Trials in Europe have shown promise at reducing that checkpoint pinch point. “We’ve seen almost double the throughput from 150 passengers to 300 passengers per hour,” Laustra says. The passengers then become the limiting factor, he says—the machine could process up to 600 bags an hour. The tests also highlighted a few problems. Boxes of spaghetti triggered a lot of false alarms. "We had to train algorithm to recognise and ignore pasta," Laustra says. Of course, change can be slow in an industry that values safety first. Change can also be expensive: Analogic’s machines cost $300,000, versus $150,000 for a modern, multiview x-ray machine.
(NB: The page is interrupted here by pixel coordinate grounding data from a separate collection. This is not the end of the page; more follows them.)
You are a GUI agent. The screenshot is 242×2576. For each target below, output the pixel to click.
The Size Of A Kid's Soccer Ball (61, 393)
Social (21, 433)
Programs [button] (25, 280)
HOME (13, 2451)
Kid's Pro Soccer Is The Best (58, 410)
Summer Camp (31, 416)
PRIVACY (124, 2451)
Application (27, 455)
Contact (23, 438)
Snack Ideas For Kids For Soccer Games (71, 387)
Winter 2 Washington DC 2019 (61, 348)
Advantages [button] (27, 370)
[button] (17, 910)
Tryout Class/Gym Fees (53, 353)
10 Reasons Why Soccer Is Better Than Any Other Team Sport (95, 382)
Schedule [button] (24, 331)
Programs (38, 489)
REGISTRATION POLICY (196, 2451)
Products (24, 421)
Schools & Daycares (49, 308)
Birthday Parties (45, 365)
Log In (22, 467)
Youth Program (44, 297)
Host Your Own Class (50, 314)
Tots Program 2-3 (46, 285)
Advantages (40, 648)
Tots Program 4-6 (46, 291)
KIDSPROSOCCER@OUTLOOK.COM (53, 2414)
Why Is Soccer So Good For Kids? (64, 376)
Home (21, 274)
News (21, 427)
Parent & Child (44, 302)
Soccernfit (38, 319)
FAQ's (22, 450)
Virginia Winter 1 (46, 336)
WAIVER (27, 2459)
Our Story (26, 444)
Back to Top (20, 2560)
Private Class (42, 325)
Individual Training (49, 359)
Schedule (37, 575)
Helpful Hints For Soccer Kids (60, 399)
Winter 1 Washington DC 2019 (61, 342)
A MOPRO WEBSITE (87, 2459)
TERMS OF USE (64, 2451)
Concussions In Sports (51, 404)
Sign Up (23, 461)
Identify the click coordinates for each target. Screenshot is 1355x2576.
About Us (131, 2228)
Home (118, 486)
The IATA survey reported that passengers traditionally underlined airport security and border control as two major stress points when traveling. The top frustration were the personal items removing (60%), the inconvenience of having to unpack electronic devices in carry-on bags (52%) and all sorts of screening procedures at various airports (47%).  

Singapore’s newest Terminal 4 allows not only automatic check-in but proceed with a security screening check as well. The centralised security screening at T4 terminal uses new CT technology so that passengers’ laptops and tablets can now rest inside the bag for a seamless scanning. Using an automated system, trays are presented to two passengers at the same time. The trays are automatically returned to the start of the line after each scanning procedure is done. This feature improves screening efficiency and reduces waiting time in the queue. With these new technologies to be introduced globally, there’s hope now, for a better way.